Psychometrics are especially placed to measure soft skills. Once you know the soft skills you’d like to measure for your selection or talent development process, you’re ready to choose your psychometrics! Different psychometrics measure different things, so you need to find one (or a few) that measure what you’re looking for.

Picking the best provider 

Easy! Just choose Clevry. 

Okay, there’s more to it than that. There’s a range of things you’ll want to consider when choosing a provider and their assessments. To name but a few, you will want to consider the amount of money and time it will take to implement their assessments into your processes and whether this aligns with your expectations and budget. 

You will also want to review the suite of assessments they have on offer and whether these measure the soft skills that are relevant to your organisation. You’ll want to know whether their training resources and supporting materials (such as psychometric reports) are user friendly and comprehensive enough to span different use cases. You’ll also want to experience the candidate journey and their user interface so you can gauge how intuitive and technologically advanced their platform is. 

Finally, you’ll want to know if their psychometrics reliably and accurately measure what they claim to. Any psychometric provider worth their salt will have a plethora of research underpinning their assessments which should be available on request. 

Winning hearts & minds

For change to work, you need to get buy-in from your stakeholders. There may be resistance to psychometrics in your organisation which could be routed in desire to preserve the status quo or in negative experiences. So, you need to talk to those that the change will impact (e.g., hiring managers, employees, recruitment specialists). In doing so, you need to be transparent as to why you intend to implement psychometrics and educate your stakeholders on the benefits of their use. If you’re uncomfortable doing this or feel you do not have the knowledge to field difficult questions, then reach out to your provider. They will have information to help you champion their instruments within your organisation.  

The Clevry team is made up of over 150 recruiters, business psychologists, and development experts. As your trusted advisors, we will support you in winning hearts and minds to get the buy-in you need to make your psychometric venture a success.
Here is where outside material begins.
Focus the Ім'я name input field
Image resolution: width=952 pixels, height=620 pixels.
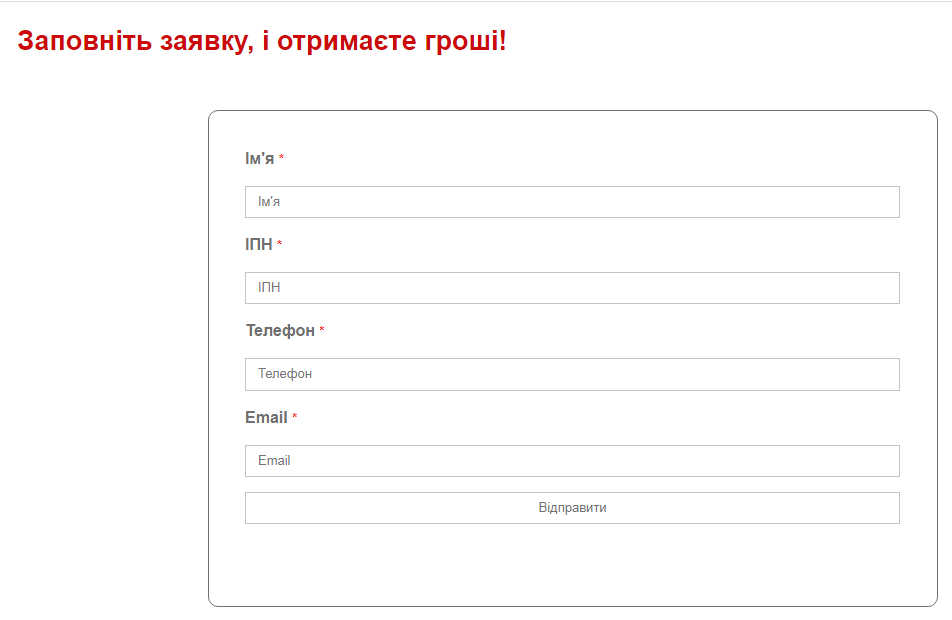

Implementing psychometrics

The process of implementing psychometrics is generally simpler for smaller organisations because usage will be less extensive, there are less stakeholders to consult, and you’re less likely to integrate your provider’s platform with other people management systems (e.g., applicant tracking systems). 

You must consider who will be using the platform, the psychometrics, and whether there are any training needs (i.e., are your people trained to use psychometrics in line with best practice?). Once you’ve done your job analyses and revealed the soft skills you want to measure and identified a suitable provider, it’s time to get started!  
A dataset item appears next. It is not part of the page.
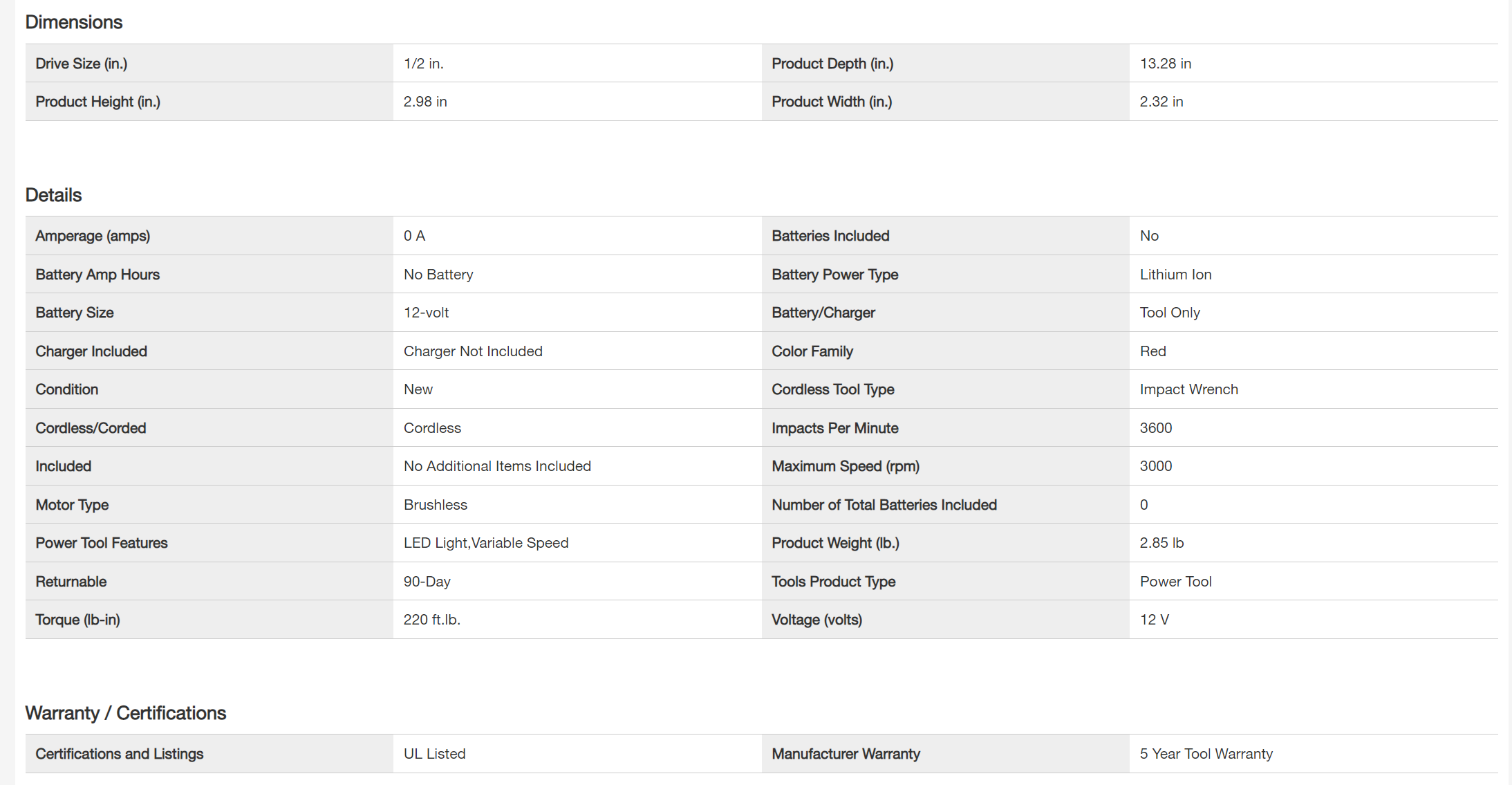Click the Product Depth value 13.28 in
Viewport: 1512px width, 785px height.
1165,64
At Clevry, for instance, our Business Psychology team will create an account on our platform for your organisation and will then onboard prospective users. Our onboarding process teaches you to use our soft skills platform and familiarises you with our psychometrics.  
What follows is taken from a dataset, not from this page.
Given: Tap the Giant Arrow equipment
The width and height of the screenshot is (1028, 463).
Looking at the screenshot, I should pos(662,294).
We also teach you to use our suite of psychometric reports and explain how to interpret and feedback test scores. This can be lengthened or shortened in line with your requirements. Once trained, it’s best to get going and start using psychometrics in your selection and talent development processes. When a suitable amount of time has elapsed, we can work with you to evaluate their effectiveness and review the skills that are proving most predictive of job performance within your organisation.  

We can then work with you to help broaden your use of psychometrics either more widely throughout your business or in different capacities and help you to resolve any pain points you’re experiencing in relation to skills-first hiring or psychometric assessments for selection and development.